**Task instructions**
All lines with the word "carousel" must be pulled from the entries below.
-=-=-
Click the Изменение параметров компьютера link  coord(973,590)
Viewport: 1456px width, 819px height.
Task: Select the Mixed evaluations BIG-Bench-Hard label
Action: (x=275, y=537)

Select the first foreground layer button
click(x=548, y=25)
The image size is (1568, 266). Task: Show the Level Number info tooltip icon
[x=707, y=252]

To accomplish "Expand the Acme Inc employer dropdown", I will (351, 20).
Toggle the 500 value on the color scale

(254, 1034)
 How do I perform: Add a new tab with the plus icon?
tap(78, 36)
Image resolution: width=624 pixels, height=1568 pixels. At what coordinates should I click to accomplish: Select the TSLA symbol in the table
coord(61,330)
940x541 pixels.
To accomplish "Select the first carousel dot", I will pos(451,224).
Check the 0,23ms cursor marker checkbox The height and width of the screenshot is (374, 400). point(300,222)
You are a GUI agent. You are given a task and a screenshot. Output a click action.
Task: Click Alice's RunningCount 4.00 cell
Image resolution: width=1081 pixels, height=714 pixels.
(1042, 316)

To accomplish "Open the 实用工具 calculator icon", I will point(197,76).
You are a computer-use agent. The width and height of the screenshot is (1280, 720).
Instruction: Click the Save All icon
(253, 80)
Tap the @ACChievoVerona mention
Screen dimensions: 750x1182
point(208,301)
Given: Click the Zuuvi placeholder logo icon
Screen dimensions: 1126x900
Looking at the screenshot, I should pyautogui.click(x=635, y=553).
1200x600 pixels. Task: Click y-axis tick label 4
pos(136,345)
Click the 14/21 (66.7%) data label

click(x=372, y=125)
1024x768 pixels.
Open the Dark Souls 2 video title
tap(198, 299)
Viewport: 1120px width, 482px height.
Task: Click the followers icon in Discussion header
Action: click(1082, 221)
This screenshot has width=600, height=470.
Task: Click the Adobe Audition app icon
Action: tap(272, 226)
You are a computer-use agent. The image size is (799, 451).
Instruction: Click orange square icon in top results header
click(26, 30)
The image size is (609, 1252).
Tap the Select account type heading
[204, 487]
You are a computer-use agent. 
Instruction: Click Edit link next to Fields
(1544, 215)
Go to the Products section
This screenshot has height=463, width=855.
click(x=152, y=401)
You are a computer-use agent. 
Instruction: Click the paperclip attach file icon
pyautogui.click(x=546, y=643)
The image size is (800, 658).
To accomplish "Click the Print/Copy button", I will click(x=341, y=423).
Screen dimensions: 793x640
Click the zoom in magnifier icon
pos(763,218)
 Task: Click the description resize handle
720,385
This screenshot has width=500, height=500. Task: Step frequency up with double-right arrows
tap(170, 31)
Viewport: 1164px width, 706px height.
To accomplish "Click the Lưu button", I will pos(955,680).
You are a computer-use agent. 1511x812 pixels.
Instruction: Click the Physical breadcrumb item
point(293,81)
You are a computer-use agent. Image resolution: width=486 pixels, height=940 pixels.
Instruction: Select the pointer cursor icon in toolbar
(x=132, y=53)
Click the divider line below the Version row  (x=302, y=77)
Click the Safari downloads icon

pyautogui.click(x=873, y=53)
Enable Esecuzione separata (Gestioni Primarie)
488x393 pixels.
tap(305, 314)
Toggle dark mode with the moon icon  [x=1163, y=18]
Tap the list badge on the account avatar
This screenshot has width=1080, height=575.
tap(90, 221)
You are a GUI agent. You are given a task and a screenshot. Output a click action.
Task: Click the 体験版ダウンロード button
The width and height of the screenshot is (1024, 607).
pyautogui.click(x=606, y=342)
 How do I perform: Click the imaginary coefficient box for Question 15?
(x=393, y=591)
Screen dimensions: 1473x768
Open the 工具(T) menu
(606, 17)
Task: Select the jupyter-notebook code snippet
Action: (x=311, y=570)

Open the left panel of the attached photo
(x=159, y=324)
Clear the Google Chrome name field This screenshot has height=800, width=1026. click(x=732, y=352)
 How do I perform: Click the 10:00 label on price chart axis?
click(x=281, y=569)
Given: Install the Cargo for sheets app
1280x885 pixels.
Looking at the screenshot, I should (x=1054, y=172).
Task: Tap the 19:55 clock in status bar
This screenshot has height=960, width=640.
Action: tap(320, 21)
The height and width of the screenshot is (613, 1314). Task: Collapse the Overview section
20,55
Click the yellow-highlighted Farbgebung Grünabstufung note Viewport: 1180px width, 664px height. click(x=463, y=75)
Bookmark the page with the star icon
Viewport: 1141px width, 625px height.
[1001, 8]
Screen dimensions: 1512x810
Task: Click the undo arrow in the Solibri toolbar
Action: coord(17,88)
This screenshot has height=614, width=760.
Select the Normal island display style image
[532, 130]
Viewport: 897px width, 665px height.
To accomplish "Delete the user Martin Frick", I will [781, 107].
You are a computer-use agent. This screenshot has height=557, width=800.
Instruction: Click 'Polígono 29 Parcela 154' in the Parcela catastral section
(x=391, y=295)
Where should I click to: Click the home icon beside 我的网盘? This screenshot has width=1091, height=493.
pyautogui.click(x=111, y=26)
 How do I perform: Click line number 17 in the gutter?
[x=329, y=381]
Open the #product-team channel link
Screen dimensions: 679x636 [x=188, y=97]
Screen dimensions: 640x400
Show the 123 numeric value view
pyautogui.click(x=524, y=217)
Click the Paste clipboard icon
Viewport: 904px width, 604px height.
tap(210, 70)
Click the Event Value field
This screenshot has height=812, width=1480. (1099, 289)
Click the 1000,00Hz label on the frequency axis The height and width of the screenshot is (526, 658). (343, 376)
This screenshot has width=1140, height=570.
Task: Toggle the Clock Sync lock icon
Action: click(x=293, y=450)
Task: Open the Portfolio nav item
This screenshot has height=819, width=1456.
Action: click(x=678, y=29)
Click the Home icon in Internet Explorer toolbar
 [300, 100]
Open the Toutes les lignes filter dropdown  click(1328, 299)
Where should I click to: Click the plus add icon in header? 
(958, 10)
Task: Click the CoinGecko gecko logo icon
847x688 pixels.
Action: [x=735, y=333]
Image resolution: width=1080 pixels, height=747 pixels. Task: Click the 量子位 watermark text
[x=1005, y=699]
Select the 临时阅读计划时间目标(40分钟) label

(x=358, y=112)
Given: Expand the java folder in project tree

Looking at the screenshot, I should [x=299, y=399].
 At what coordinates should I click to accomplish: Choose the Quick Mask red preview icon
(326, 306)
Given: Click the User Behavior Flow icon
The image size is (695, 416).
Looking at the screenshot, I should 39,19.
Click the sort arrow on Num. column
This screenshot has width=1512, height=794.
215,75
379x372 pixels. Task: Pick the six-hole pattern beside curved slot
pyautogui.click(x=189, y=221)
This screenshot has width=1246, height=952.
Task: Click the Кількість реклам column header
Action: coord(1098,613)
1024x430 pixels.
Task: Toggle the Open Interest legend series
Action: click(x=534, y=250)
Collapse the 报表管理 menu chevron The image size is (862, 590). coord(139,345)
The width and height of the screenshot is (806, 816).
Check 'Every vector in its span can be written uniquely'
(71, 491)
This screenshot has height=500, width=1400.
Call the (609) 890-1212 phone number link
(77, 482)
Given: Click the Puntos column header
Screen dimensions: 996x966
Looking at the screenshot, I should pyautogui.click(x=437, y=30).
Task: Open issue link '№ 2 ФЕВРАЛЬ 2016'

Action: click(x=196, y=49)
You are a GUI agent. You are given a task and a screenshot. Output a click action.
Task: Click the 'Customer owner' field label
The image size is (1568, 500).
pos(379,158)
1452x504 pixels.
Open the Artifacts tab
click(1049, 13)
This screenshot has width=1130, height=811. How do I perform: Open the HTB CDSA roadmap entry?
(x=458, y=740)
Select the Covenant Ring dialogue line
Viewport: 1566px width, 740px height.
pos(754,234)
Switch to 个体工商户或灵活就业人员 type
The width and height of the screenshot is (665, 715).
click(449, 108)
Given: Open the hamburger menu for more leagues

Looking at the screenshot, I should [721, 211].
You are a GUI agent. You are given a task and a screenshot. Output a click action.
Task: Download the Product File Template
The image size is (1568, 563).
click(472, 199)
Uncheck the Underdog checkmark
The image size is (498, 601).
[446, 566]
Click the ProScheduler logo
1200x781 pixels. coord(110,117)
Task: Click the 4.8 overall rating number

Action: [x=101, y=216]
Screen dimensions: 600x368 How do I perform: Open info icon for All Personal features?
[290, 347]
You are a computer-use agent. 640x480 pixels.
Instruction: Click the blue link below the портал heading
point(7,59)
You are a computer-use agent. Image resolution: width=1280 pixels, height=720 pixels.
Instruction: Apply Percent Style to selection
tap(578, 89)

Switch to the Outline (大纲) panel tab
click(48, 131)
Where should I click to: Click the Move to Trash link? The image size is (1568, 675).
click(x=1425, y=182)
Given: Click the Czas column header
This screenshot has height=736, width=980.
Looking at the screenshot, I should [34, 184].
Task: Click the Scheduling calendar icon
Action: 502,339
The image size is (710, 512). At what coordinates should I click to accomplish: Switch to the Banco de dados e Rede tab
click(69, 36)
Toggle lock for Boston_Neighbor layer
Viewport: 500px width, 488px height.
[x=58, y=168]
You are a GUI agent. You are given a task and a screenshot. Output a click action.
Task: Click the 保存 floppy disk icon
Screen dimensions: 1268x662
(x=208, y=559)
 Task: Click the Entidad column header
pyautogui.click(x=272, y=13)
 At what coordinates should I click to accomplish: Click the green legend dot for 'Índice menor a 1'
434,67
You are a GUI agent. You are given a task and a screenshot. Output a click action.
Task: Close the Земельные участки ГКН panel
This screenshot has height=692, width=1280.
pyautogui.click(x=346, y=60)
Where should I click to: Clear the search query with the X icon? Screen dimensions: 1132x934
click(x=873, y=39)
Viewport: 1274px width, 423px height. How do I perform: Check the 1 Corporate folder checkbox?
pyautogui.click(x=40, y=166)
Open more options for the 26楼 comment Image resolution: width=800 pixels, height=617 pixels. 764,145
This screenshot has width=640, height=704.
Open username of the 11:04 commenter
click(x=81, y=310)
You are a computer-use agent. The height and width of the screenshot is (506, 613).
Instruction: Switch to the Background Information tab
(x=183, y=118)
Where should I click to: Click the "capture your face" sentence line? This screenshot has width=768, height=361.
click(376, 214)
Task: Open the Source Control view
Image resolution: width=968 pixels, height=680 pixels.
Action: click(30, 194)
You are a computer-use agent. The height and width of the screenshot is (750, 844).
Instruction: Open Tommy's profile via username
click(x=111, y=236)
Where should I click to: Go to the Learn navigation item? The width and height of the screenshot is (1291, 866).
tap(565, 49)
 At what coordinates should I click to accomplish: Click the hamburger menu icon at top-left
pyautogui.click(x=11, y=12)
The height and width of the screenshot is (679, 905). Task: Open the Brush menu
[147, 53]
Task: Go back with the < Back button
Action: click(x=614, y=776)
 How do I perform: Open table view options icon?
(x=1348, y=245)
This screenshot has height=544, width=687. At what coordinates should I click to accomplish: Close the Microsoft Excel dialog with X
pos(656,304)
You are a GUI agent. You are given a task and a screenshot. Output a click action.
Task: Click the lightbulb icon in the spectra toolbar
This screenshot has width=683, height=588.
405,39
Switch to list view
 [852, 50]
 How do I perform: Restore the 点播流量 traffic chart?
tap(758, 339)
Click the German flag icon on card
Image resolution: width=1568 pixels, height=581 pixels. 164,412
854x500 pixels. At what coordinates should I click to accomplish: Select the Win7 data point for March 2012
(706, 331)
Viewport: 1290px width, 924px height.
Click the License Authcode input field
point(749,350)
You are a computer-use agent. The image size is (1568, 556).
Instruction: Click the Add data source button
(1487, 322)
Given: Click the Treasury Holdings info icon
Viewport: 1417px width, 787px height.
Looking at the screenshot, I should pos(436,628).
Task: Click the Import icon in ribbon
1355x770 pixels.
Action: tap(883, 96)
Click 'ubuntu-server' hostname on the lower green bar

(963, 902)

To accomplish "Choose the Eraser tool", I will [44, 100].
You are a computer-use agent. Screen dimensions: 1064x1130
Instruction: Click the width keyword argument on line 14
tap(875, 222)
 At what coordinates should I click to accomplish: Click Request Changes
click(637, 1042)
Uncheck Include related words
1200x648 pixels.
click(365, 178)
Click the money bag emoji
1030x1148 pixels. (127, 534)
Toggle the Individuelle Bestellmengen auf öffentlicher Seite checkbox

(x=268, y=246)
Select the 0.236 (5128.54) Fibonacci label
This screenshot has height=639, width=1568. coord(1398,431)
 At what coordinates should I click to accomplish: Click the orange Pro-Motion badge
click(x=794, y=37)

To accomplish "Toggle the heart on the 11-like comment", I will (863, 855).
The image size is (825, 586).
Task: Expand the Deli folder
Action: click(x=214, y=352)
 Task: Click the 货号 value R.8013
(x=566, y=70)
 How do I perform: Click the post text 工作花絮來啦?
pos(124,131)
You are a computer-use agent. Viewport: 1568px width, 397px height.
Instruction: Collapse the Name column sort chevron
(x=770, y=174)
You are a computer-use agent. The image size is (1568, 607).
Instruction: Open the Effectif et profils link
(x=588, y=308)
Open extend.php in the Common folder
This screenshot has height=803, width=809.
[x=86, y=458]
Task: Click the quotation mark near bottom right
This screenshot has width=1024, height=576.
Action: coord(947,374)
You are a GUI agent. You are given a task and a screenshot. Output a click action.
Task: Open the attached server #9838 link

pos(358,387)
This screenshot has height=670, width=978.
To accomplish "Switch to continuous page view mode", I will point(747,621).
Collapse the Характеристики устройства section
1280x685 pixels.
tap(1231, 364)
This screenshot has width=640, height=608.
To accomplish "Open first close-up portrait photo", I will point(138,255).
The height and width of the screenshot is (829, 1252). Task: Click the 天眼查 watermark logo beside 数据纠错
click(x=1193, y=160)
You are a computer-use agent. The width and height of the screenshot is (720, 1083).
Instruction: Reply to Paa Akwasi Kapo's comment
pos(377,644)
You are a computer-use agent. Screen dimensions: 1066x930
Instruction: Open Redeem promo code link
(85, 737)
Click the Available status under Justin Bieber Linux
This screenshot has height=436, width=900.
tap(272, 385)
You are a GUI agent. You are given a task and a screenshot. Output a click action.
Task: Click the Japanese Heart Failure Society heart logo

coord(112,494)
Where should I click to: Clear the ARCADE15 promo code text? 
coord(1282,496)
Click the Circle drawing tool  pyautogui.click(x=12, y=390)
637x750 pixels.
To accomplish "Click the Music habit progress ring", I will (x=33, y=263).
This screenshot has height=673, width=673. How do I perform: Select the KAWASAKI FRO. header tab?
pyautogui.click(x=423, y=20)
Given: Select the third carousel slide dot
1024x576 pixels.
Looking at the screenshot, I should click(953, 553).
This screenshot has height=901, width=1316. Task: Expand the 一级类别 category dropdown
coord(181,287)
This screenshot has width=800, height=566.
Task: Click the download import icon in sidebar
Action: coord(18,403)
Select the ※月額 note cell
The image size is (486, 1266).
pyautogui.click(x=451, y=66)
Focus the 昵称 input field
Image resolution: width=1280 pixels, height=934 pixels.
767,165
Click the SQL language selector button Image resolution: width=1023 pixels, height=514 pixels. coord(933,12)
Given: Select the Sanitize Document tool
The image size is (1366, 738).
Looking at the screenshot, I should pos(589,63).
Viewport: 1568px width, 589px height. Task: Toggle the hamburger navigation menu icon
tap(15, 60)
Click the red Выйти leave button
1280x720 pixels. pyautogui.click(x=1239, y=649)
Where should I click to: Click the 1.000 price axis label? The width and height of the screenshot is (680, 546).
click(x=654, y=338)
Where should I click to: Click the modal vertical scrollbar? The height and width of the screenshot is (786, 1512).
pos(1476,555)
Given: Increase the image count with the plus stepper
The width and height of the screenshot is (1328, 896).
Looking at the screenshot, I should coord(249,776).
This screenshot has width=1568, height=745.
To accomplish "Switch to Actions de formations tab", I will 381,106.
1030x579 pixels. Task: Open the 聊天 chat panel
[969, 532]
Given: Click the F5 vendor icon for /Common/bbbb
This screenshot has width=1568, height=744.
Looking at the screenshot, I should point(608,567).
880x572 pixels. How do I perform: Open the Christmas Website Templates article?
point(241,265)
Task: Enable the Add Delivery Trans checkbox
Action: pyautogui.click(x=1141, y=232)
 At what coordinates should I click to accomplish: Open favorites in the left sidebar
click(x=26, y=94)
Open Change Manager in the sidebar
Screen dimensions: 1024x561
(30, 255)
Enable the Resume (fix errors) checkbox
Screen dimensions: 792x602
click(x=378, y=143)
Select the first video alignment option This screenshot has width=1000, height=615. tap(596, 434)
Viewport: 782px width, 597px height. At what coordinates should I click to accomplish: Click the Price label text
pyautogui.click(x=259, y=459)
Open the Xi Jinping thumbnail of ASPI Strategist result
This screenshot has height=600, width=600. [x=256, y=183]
-=-=-
**Your solution**
To accomplish "Select the first carousel dot", I will pos(451,224).
Given: Select the third carousel slide dot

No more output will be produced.